I'll dwell on the second point a bit longer. Chabon often finds himself comically awkward and ineffectual, but let's not pretend he's not also charmed by this, that he doesn't likewise expect others to find it charming. He's managed to forgive his own faults, for the most part, or at least make peace with them, and he is generally a whole lot more sensitive to his younger self than I've been lately to mine. In one essay, he describes the failure of his first marriage, in the context of discovering the not-very-deep limits to his misery. Even his bitterness, as he tells it, comes with a certain ironic detachment. In one of the opening bits, he goes on about the low expectations and over-praising that fathers who pay minimal attention to their children tend to receive, and okay, it's a good bit, and true. It goes on to suck up, however, just a little bit, to the women who deal with these things as stoically as society expects them to, and while that doesn't seem so out of place in that essay, by that point, somewhere in there, I'm noticing that his family is successful and wealthy, his (current) marriage preternaturally respectful and sustaining, that he lives in an absurdly supportive liberal community (Berkeley CA), and the burdens placed historically on women aren't much shared by any of the group. Somewhere in there, and throughout the book, is the acceptance of male and female roles as they currently are. It's an unsettled and questioning acceptance to be sure, and it's happy how far they've evolved from his parents' day, but there you are.

→ INFORMATION SHOWN
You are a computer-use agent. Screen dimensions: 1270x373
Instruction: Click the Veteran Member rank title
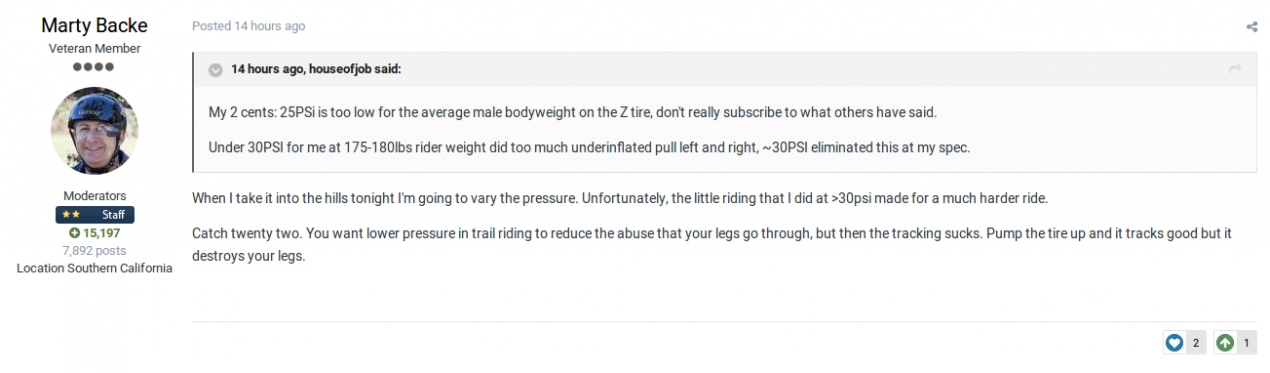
==
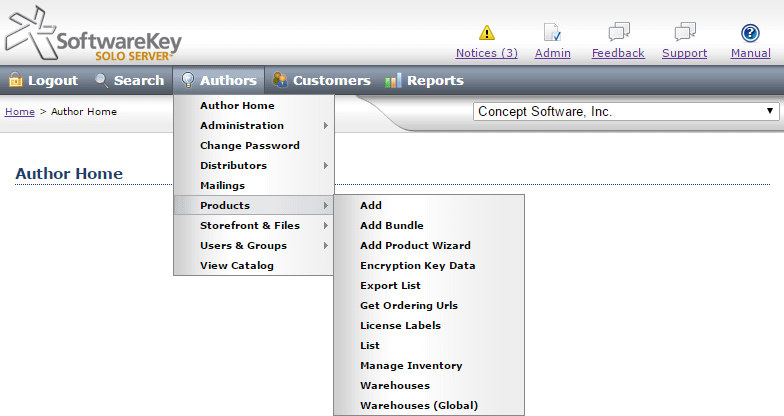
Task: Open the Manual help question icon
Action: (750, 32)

→ EXPLORE THE MATERIAL
1: Answer these about the Chabon review above, each from a different part of it:
(a) What does the review say fathers who pay minimal attention to their children tend to receive?
(b) In the essay on his first marriage, what does Chabon discover the limits of?
(c) What community does the review say Chabon lives in?
2: List every thing the reviewer says they are noticing about Chabon's life by the point in the essay where he praises the women who deal with these things stoically.
3: Please carry on the Chabon review from its final sentence, in the same voice.

→ RESULTS IN ORDER
1:
(a) Low expectations and over-praising.
(b) His misery, whose limits he finds to be not very deep.
(c) An absurdly supportive liberal community, Berkeley CA.

2:
- His family is successful and wealthy.
- His current marriage is preternaturally respectful and sustaining.
- He lives in an absurdly supportive liberal community (Berkeley CA).
- The burdens historically placed on women aren't much shared by any of the group.

3:
Or maybe I can define this by contrast, citing an essay that really worked for me. A later one reveals his younger self as enamored with the role of a Henry James style affable cad, and how, while working with capable women, he was forced to identify and outgrow, with some chagrin, that brand of misogynistic little-shitness. We men often start out with all kinds of affirmation of that little-shit behavior, he observes, and indeed it's a bizarre sort of tragedy that learning how completely unwarranted it is, remains an optional exercise. That thought seemed to come from a more sincere place than remembering everything that dear old Mom went through. Or again, maybe it's just a reflection of where I'm at these days.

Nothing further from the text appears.